BES e Isabel dos Santos candidatos a “Óscar” de grande corrupção

Transparência Internacional já escolheu os quinze casos “mais simbólicos da grande corrupção”.

O Banco Espírito Santo (BES) e a empresária angolana Isabel dos Santos estão entre os 15 casos “mais simbólicos da grande corrupção” em todo o mundo que a Transparência Internacional (TI) colocou em votação.

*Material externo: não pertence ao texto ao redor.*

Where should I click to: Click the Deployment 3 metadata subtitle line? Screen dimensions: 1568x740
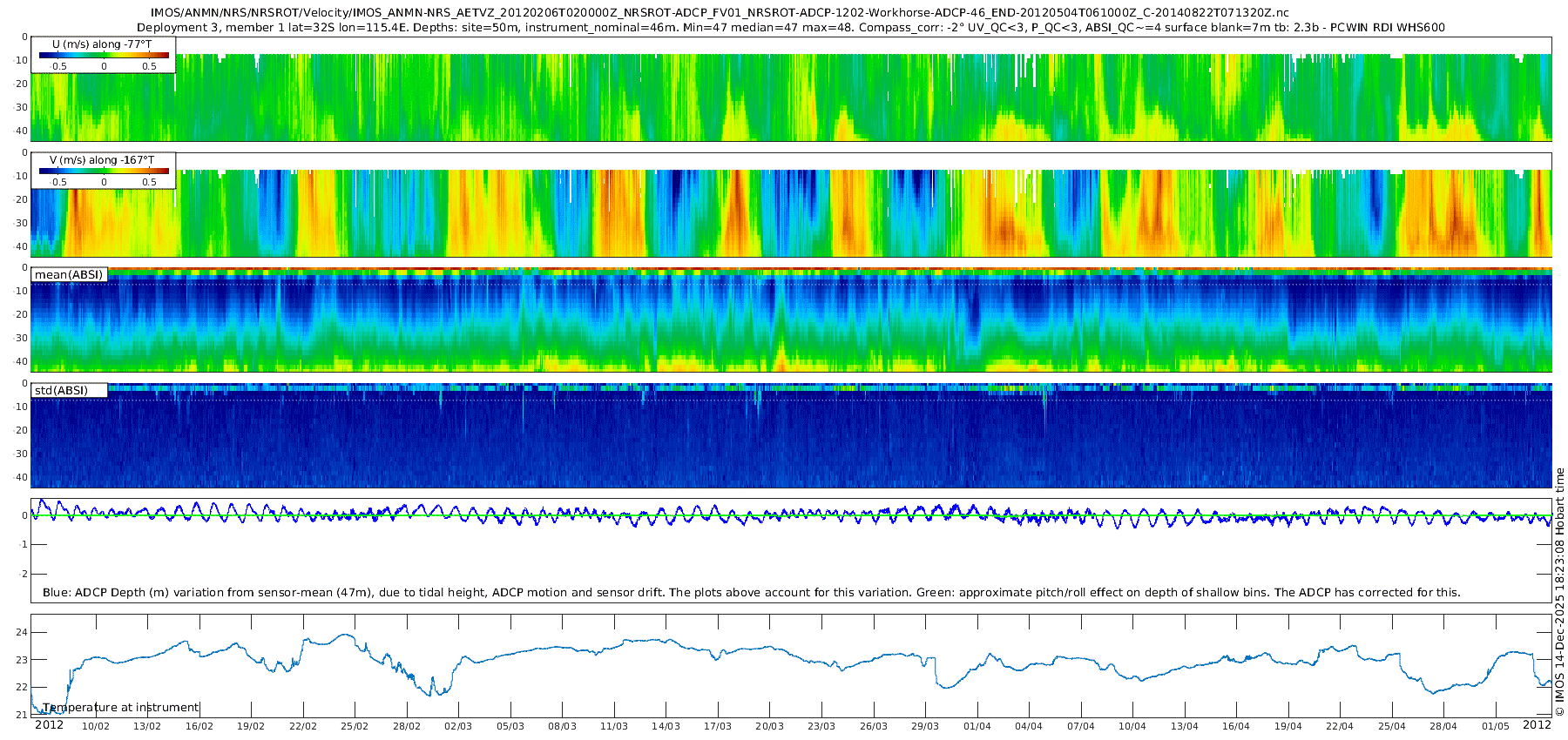click(791, 28)

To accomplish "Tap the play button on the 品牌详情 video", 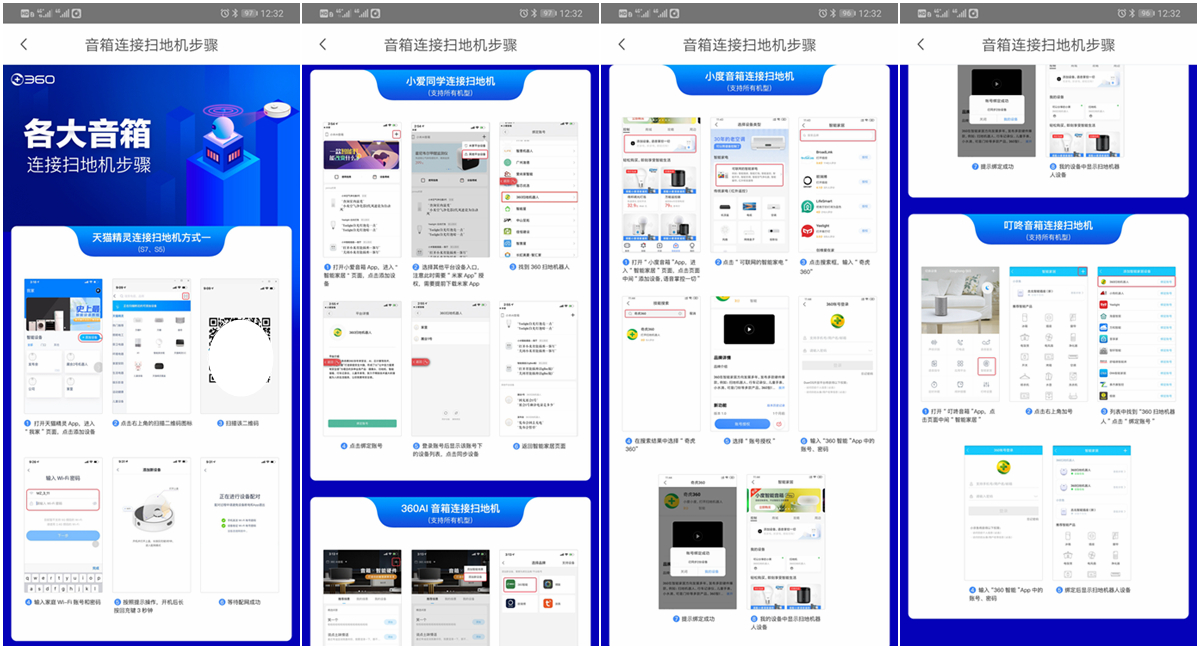I will tap(749, 329).
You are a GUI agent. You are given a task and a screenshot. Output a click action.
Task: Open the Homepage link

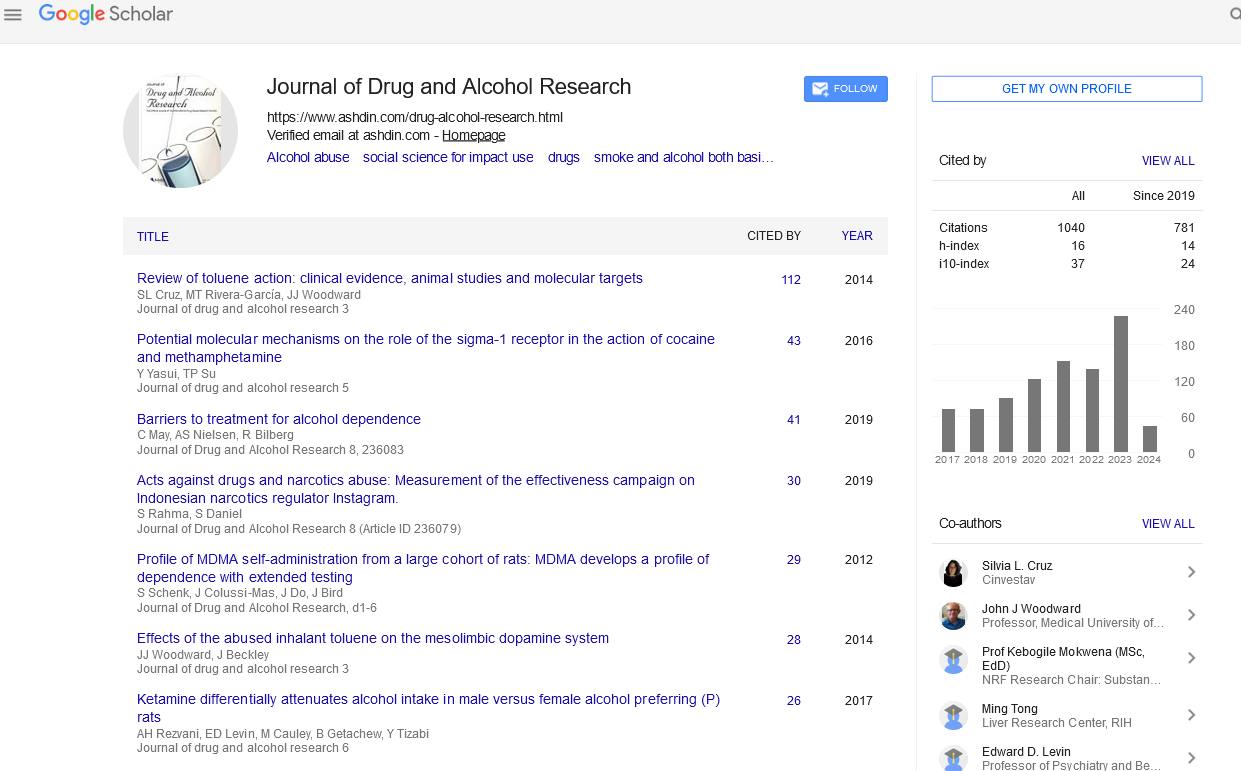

Os 15 casos “mais simbólicos da grande corrupção” foram escolhidos pela Transparência Internacional a partir de 383 candidaturas que chegaram a esta Organização Não-Governamental (ONG) através dos seus parceiros em vários países, tendo sido definido como critérios o uso da posição de último beneficiário em operações de offshore ou em participações de sociedades anónimas, abusos de direitos humanos e escala da corrupção envolvida.

A votação pode ser feita até 9 de fevereiro de 2016 em www.unmaskthecorrupt.org, lançando depois a TI um debate sobre a forma como punir o corrupto mais votado.

Além do BES e de Isabel dos Santos, da lista em votação integra também a petrolífera brasileira Petrobras, o presidente da Guine Equatorial, Teodoro Obiang, a Federação Internacional de Futebol (FIFA) e o político da Republica Dominicana Felix Bautista.

Os antigos presidente da Tunísia, Ben Ali, do Panamá, Martinelli, do Egipto, Mubarak, e da Ucrânia, Yanukovych, a empresa governamental chinesa de infraestruturas, o estado norte-americano de Delaware, por permitir o registo anónimo de empresas, a fundação da Chechénia Akhmad Kadyrov, a corrupção sistémica nas instituições no Líbano e a junta governamental da Birmânia são outros dos 15 casos “mais simbólicos da grande corrupção”.